En 1908, malgré l’opposition du préfet Poubelle, la ville de Paris consent d’apposer une plaque dédiée « Aux morts de la Commune ». En 1936, ils seront 600 000 Parisiens à participer à la montée au Mur, 100 000 en 1971 lors du centenaire à rendre hommage aux communards ! Pendant la Seconde Guerre Mondiale, une des manifestations de la Résistance est d’aller fleurir le Père-Lachaise. Après guerre, en 1945 et en 1946, les montées au Mur sont d’une grande ampleur : les résistants fusillés ravivent le souvenir des morts de 1871. Le 14 novembre 1983, Le Mur des Fédérés est classé monument historique sous la présidence de François Mitterrand.
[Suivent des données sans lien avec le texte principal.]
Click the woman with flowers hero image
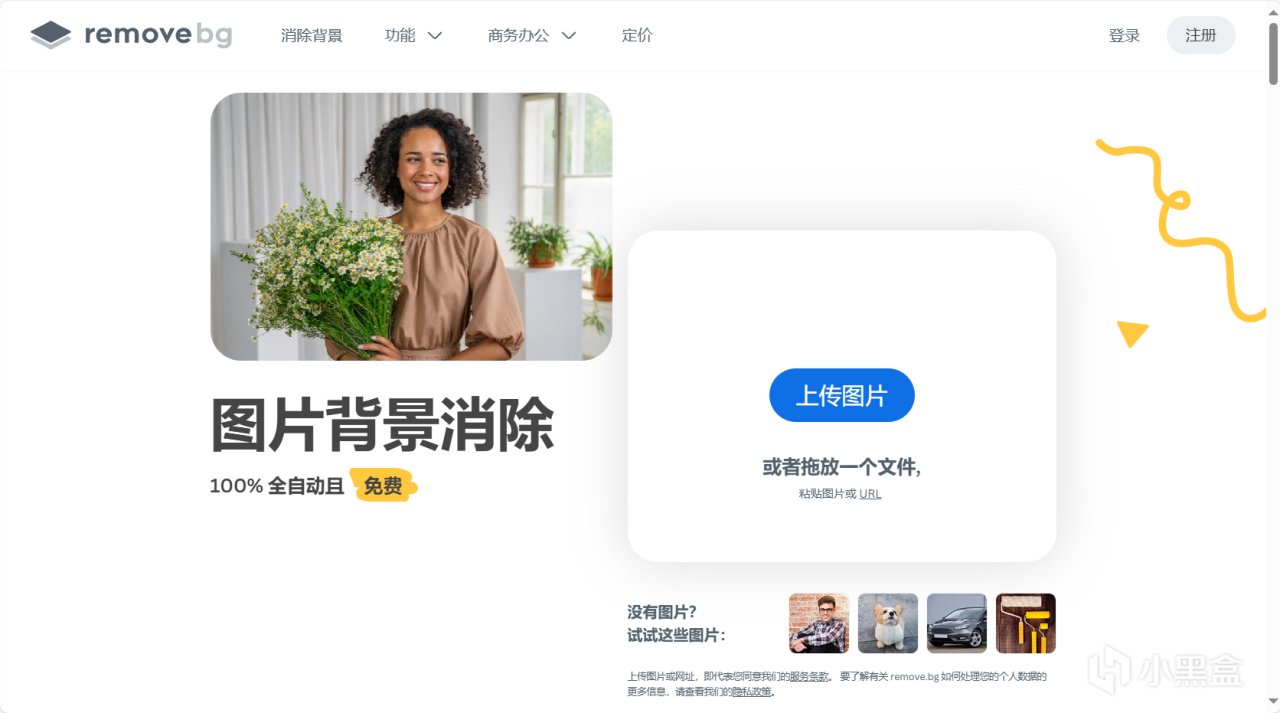 pyautogui.click(x=411, y=227)
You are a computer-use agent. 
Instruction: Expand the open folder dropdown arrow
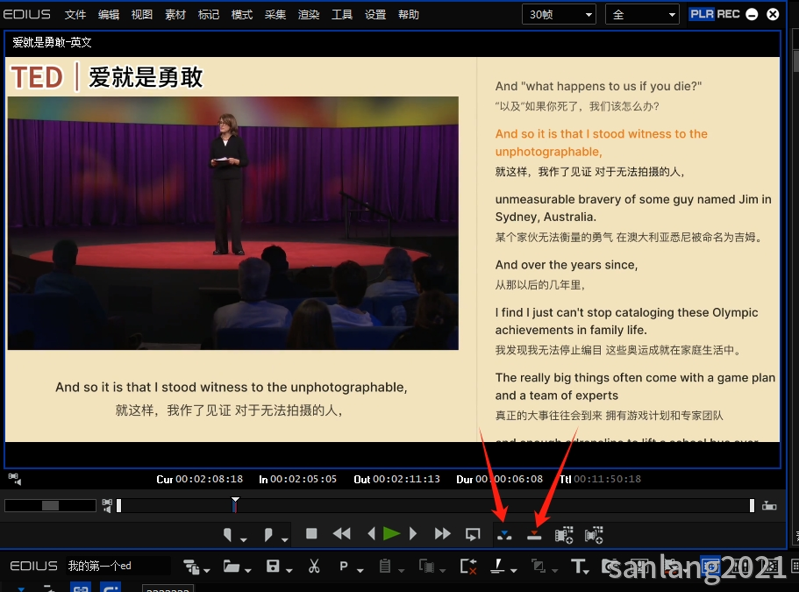tap(248, 570)
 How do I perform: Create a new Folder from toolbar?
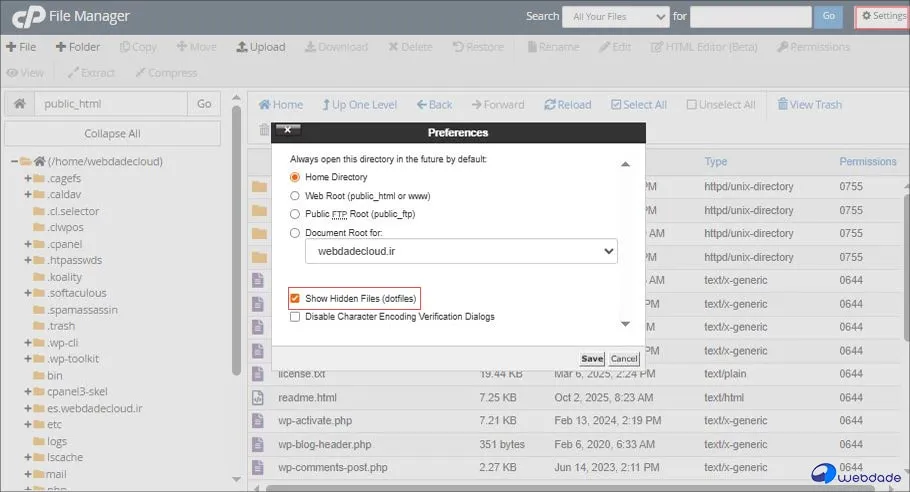[x=78, y=47]
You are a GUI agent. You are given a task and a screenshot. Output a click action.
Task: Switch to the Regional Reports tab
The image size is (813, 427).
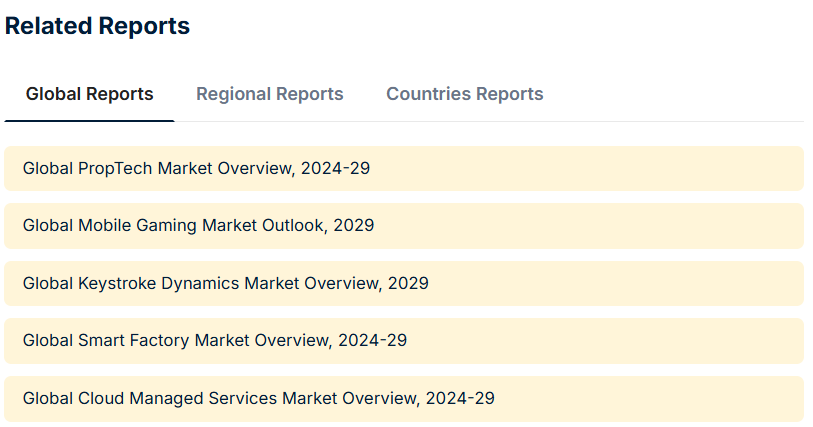[x=270, y=94]
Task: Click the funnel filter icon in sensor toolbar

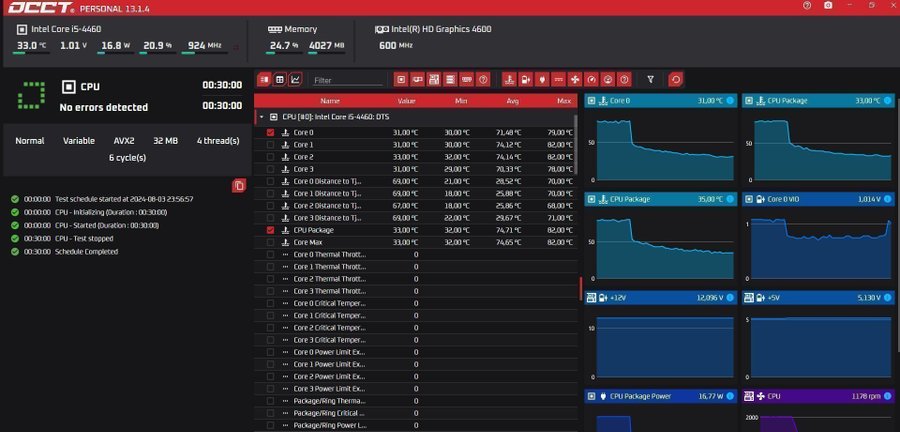Action: point(650,79)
Organisée par Les amies et amis de la Commune de Paris 1871, la montée au Mur est fixée chaque samedi le plus proche du dernier jour de la Semaine sanglante. Un grand  rassemblement festif est d’abord organisé en matinée, Place de la République : animations, spectacles, prises de parole, pique-nique. Ensuite, vers 14h, le cortège se met en marche, direction le cimetière du Père-Lachaise. Yonnel Liégeois

À écouter : La semaine sanglante. L’expérience révolutionnaire du printemps 1871 a inspiré un grand nombre de poèmes et de chants : un site à consulter, la vie musicale en cette époque. Une ultime sélection mêlant chansons, musiques, films et documentaires.
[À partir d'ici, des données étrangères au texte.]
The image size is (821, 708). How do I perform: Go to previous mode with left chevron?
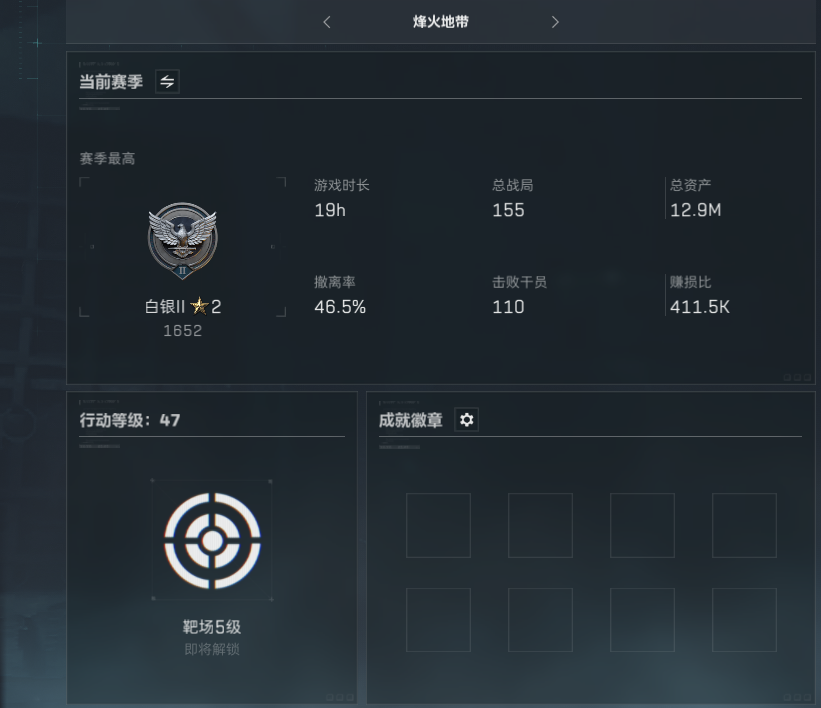click(327, 22)
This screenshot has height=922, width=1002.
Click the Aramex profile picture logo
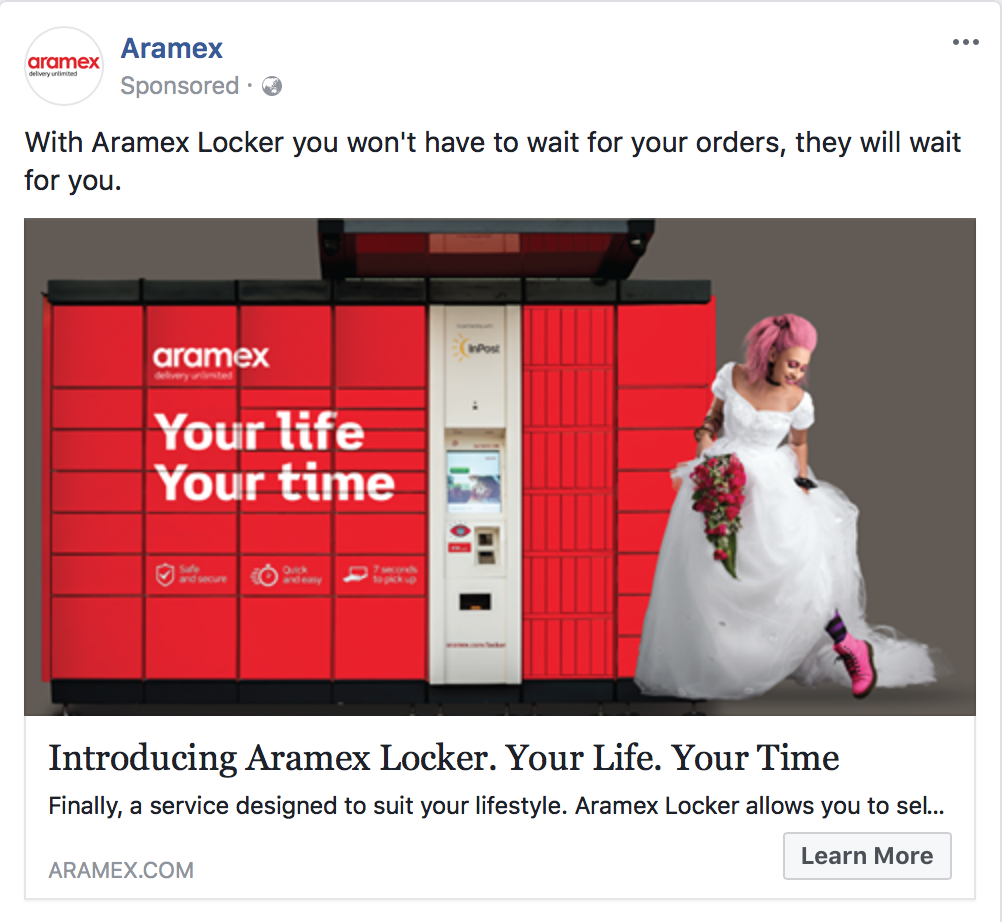tap(64, 66)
À lire : La Commune de Paris, sous la direction de Michel Cordillot (Éditions de L’Atelier), La Commune au présent de Ludivine Bantigny (Éditions de La Découverte), Commune de Paris La franc-maçonnerie déchirée d’André Combes (éditions Dervy) et Dans l’ombre du brasier d’Hervé Le Corre (éditions Rivages/Noir).
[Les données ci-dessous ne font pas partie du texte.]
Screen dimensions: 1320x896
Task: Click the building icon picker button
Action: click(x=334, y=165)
À consulter : le blog de Michèle Audin. Elle est l’auteure de cinq ouvrages sur la Commune. Deux fictions chez Gallimard, Comme une rivière bleue et Josée Meunier, 19 rue des Juifs, et trois livres historiques chez Libertalia (C’est la nuit surtout que le combat devient furieux et Eugène Varlin, ouvrier relieur 1839-1871)La Semaine sanglante. Mai 1871. Légendes et comptes, propose un nouveau décompte des morts de la Semaine sanglante, allant jusqu’à « certainement 15 000 morts ».

À admirerLa dernière barricade. Une longue et monumentale fresque murale, réalisée sur l’un des murs du parc de Belleville (20ème arrondissement de Paris) : un lieu historiquement symbolique, là où résistèrent les fédérés sur les dernières barricades ! Commémorative mais également didactique, cette fresque met en images, de manière vivante et très illustrative, certains moments clés de la Commune de Paris.

À voir La Commune (Paris 1871), le film culte réalisé par Peter Watkins en 2000 d’une durée de 5h45, avec une version cinéma de 3h30 ! Caméra à l’épaule, il a créé une œuvre cinématographique hors norme : plus de 200 acteurs interprètent les personnages de la Commune… Après avoir reconstitué à Montreuil (93), dans les anciens studios Méliès, les quartiers ouvriers de 1871, les journalistes interrogent les habitants et les soldats de la Garde nationale. Tous critiquent le gouvernement réfugié à Versailles et se plaignent du manque de pain. Disponible en DVD ou en téléchargement.

À suivre : Des événements mémoriels et culturels multiples sont proposés jusqu’en septembre pour commémorer le temps de la Commune qui a marqué l’histoire de Paris. Anne Hidalgo a célébré les 150 ans de la Commune sur la place Louise Michel, au pied du Sacré-Cœur. Quant au président de la République, Emmanuel Macron, il ne participera à aucune manifestation liée à la Commune. Il rendra hommage à Napoléon, décédé le 5 mai 1821.